String inverters without DC fuses pose a safety trap

1. Introduction

As an overcurrent protection device, the fuse is connected in series in the circuit. It can cut off the fault circuit in time when a short circuit fault occurs in the system to ensure the safety of the system. Therefore, it is widely used in various electrical systems, and the DC side protection of photovoltaic systems is no exception. The DC side of the photovoltaic system generally consists of multiple strings in parallel. Whether it is a centralized or string inverter solution, the use of fuses as DC side overcurrent protection has become a standard solution in the industry. In recent years, some manufacturers have proposed that for string inverters with only two strings in parallel in each MPPT, the DC side does not need fuse protection. Through in-depth analysis of the system structure and research on IEC standards, the author found that if there is no overcurrent protection device such as a fuse in the system, there will be huge safety hazards, and it does not meet the IEC62548 "Photovoltaic Array Design Requirements".

2. Risk analysis of two series-parallel systems without fuse protection

2.1 Equivalent circuit of two series-parallel systems

The equivalent circuit of the two-group series-parallel system is shown in Figure 1 (a). The system consists of multiple MPPT input circuits. Each MPPT is connected to two strings. The photovoltaic strings are connected in parallel after passing through the Boost circuit. The front-stage Boost circuit is generally connected in parallel with a bypass element. The purpose is to bypass the Boost circuit when the voltage rises to improve the efficiency of the system.

Figure 1 Equivalent circuit of two series-parallel systems

When the Boost circuit is working, the Boost circuit can be equivalent to an inductor and a diode in the series loop, as shown in Figure 1 (b). When the Boost circuit is not working, the current will flow through the bypass element, as shown in Figure 1 (c).
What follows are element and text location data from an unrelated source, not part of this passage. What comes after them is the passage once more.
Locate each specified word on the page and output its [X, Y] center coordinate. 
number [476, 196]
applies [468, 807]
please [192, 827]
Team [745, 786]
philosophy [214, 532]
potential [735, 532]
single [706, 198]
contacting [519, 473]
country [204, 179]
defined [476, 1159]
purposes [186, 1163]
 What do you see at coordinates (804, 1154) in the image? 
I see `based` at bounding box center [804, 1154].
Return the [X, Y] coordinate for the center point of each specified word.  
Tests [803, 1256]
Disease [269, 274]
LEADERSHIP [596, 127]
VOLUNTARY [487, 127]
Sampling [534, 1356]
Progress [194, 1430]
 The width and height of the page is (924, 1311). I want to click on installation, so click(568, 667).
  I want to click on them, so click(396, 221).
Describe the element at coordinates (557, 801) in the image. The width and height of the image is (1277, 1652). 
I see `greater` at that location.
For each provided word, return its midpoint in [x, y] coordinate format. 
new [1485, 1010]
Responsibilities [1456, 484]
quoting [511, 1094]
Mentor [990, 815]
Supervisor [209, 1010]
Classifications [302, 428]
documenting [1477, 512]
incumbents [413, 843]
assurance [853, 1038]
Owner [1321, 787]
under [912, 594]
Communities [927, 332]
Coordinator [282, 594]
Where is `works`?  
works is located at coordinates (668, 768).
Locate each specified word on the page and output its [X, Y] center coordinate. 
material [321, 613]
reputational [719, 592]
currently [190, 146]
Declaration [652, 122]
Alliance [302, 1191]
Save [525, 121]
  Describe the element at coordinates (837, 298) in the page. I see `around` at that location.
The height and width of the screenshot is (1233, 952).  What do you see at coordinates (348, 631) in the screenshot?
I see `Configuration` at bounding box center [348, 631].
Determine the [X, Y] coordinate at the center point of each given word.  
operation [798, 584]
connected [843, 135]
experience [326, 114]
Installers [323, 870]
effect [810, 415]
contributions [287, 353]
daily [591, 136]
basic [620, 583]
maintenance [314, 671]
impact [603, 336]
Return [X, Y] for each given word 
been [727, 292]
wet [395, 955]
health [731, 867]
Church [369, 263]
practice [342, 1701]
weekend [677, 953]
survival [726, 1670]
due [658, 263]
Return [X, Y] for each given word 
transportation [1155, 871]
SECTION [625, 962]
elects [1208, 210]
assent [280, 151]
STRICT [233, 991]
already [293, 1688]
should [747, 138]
When only analyzing the reverse current blocking characteristics of the circuit, whether the Boost circuit is working or not, the circuit can be simplified to be equivalent to the equivalent circuit shown in Figure 1 (d), that is, the photovoltaic string and the inverter DC bus are equivalent to a diode connection.

Regarding the inverter system shown in Figure 1, some manufacturers have proposed that since there are only two strings in each MPPT, even if one of the strings is short-circuited, the short-circuit current only flows between the two strings, and the energy of the other strings and the DC side is reversely blocked by the diode, which will not damage the components, so the DC side does not need fuse protection. However, through analysis, the author found that if there is no overcurrent protection device such as a fuse in this system, there will be huge safety hazards and it does not meet the requirements of IEC62548.

2.2 Risk 1: When arcing occurs at the short circuit point, the fire hazard increases

For a 1000V photovoltaic DC system, when the DC side is short-circuited due to insulation damage, loose joints, etc., if there is no fuse to cut off the fault circuit in time, arcing will continue to occur. When the arc burns freely in the air, the current can reach more than 200A, increasing the risk of fire and may even exceed the tolerance of components and cables, causing damage to components and cables.